Thank you for providing a place to vent.

Re: 50% Anger, 50% Denial

Posted: Mon Mar 30, 2009 5:36 am
by Needled
Karazhan wrote:I do believe I'll accept things eventually and settle down.I know I should be thankful that it isn't much worse, I know I'm acting like a child throwing a tantrum, but knowing that doesn't make me any less angry.
Hi Karazhan,
You found the right place. Things will eventually settle down into some kind of pattern, as they have for most of us. But I can still throw a tantrum that would make a 2-year old proud. They're usually brought on by a shot that hurts, a problem with insurance, or an increase in the price of Copaxone. I always feel better after, but I do try to do it when no one's around. :lol: I'm sure there are people who would say if I could confine my tense and bitchy times to just three nights a weeks, it would be a major improvement for me!!
The way I look at it, we have more than our fair share of things to rant and rave about, and we're more than entitled to our very own pity party now and again. Hang in there!
Needled

Posted: Mon Mar 30, 2009 5:46 am
by catfreak
Karazhan,

Welcome to TIMS! We all understand exactly what you are feeling. As I have said before there are so many emotions that go along with MS.

:cry: 8O :x :oops: :cry: :? :evil: :x :x :x :x :x :x :? :? :? :? 8O 8O 8O 8O :( :( :( :cry: :cry: :x :x :x :x :x

Just to show you a few.

If they had sent me for a cognative test I would have failed miserably! I can't draw a stickman, I can't spell without spell checker, I can't add without a calculator and I can't remember where I peed last on most days! 8O 8O But I was that way before the MS! :lol: :lol: :lol: :lol:

And the anger, well I told my neuro that I wanted to hurt somebody - bad. I was not a threat to myself but I was a threat to others!! 8) I am somewhat better now - with more meds. I even had a sign outside my office door at work that said "When I snap, you will be the first to go" :twisted:

Just remember we are all here for your support and you can ask or tell any this here an nobody will judge you!

CF

:twisted: :twisted:

Posted: Tue Mar 31, 2009 1:18 am
by westwood
Hi there, I am also 41 year old female. Been DX 5 years and there is not a day goes by when I dont look outside and feel angry. This illness has ruined my life and I am most angry that it has affected my kids childhood.

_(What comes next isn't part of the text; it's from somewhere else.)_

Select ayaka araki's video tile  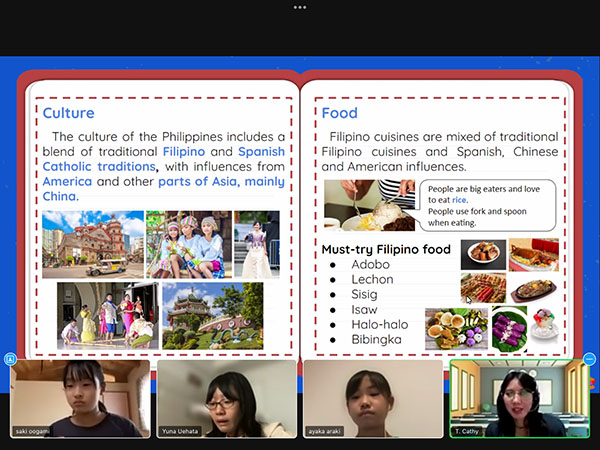(x=372, y=398)
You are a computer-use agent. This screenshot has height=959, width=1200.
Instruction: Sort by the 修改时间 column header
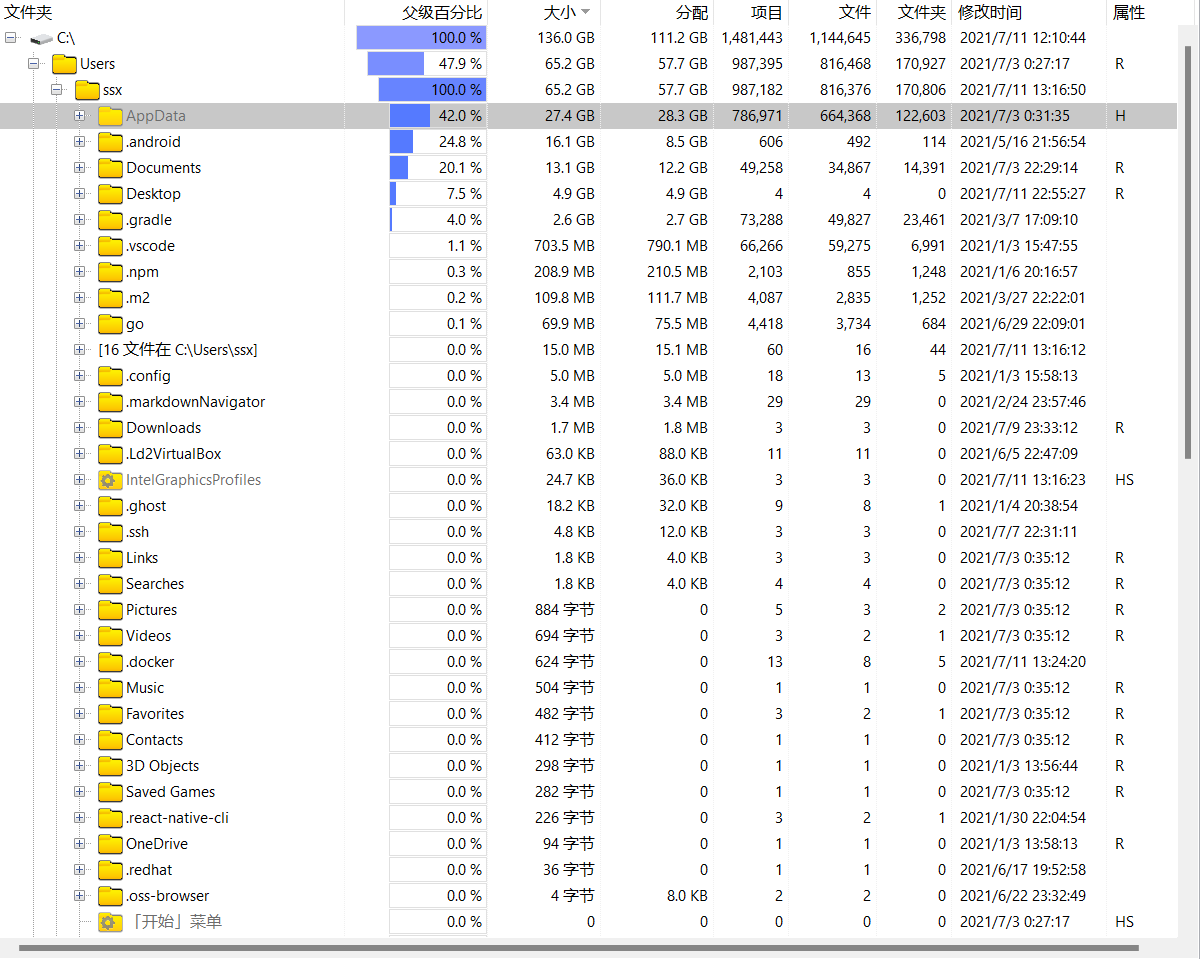click(x=990, y=12)
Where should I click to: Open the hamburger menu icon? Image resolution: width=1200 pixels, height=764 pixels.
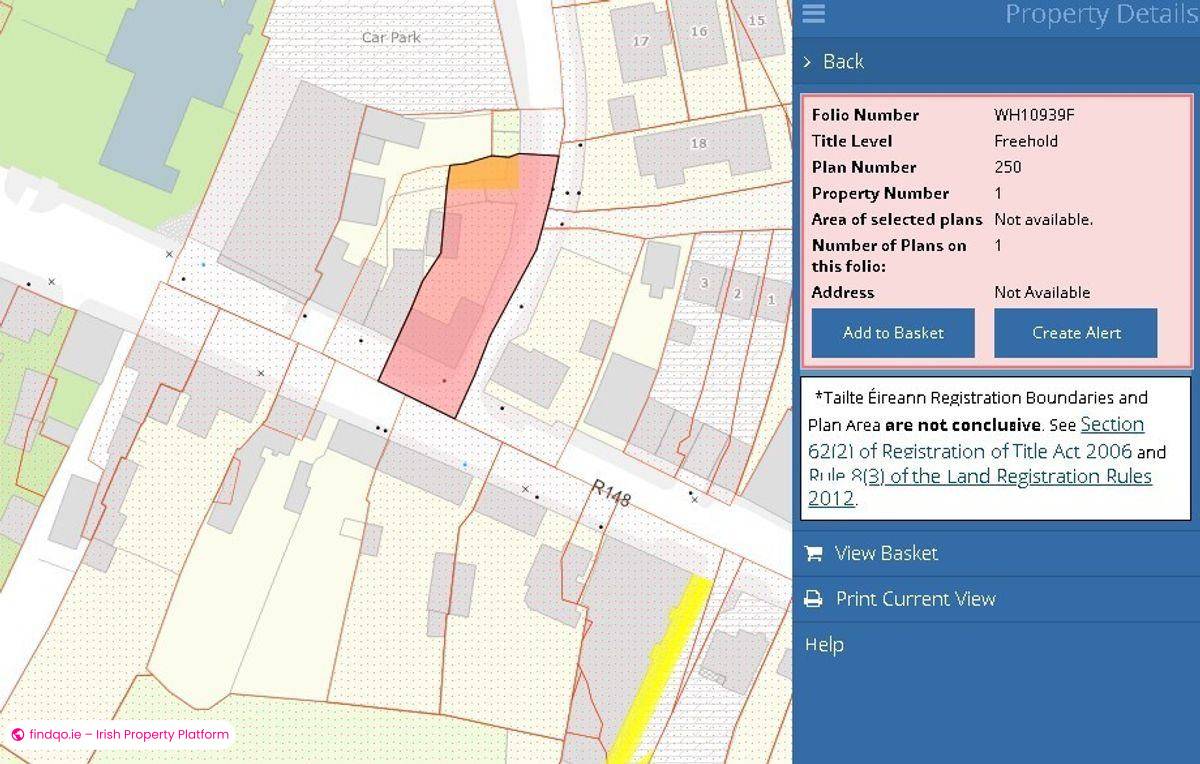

Nearly every sentence I say 'if I didnt have Ms we would be doing this or doing that'.......they dont listen anymore! Just had a relapse and going to work today which I am panicking about. Another one of my quotes 'if I won the lottery'....

My kids tell me 'you are my mum and you are alive and that is all we want'. I think that line is what keeps me going and also everyone telling me that modern medicine is advancing all the time.

No-one deserves this illness. Rant and rave all you want you have every right too. Wishing you all the best for the future.

Posted: Tue Mar 31, 2009 8:33 am
by Bubba
When I went back to my neuro, he said I was 50% denial and 50% angry then prescribed me Prozac? All because I was educating myself on MS...

Posted: Fri Apr 24, 2009 10:12 pm
by SunnyDay
I think we all need to find a supportive neurologist who really listens. Mine is just awesome and has such a positive outlook for me, that I can't help but me more positive about my own outcome. If you don't find someone you feel has compassion and respect for what you are going through, I urge you to find someone else!